_Your objective_
Go through the lines below, tally those that include the word "Task", and give only the tally.

(Stored records)

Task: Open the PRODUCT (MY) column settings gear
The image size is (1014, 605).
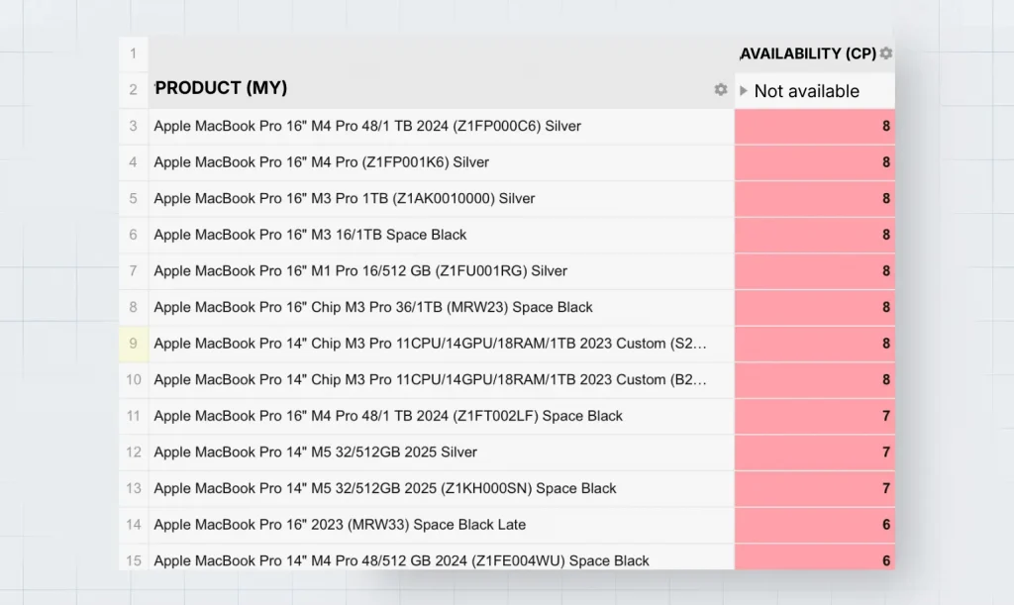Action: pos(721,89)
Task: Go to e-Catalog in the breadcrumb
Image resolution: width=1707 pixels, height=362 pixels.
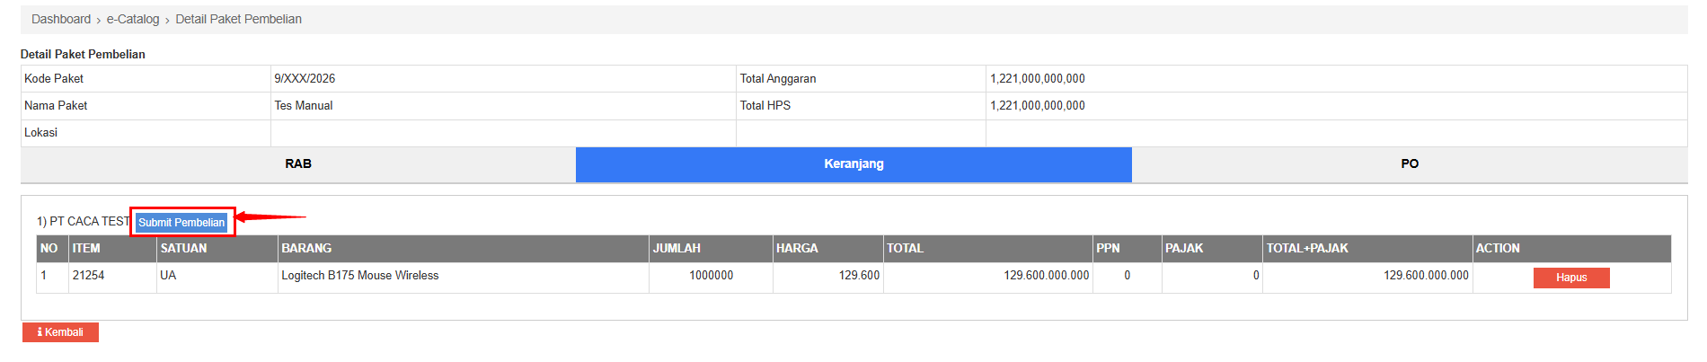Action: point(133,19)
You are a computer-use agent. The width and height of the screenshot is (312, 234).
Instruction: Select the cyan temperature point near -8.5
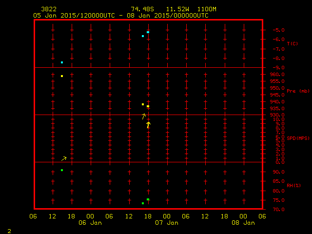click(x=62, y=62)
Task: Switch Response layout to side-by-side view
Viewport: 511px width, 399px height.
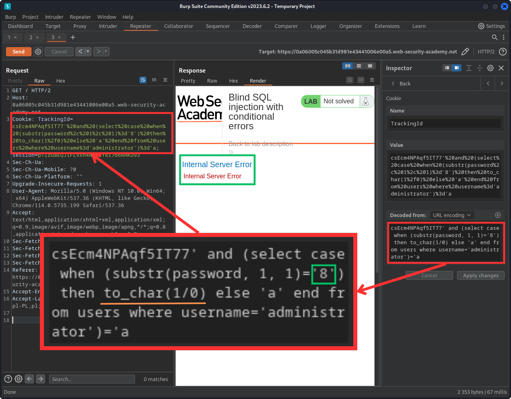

_Problem solution_
3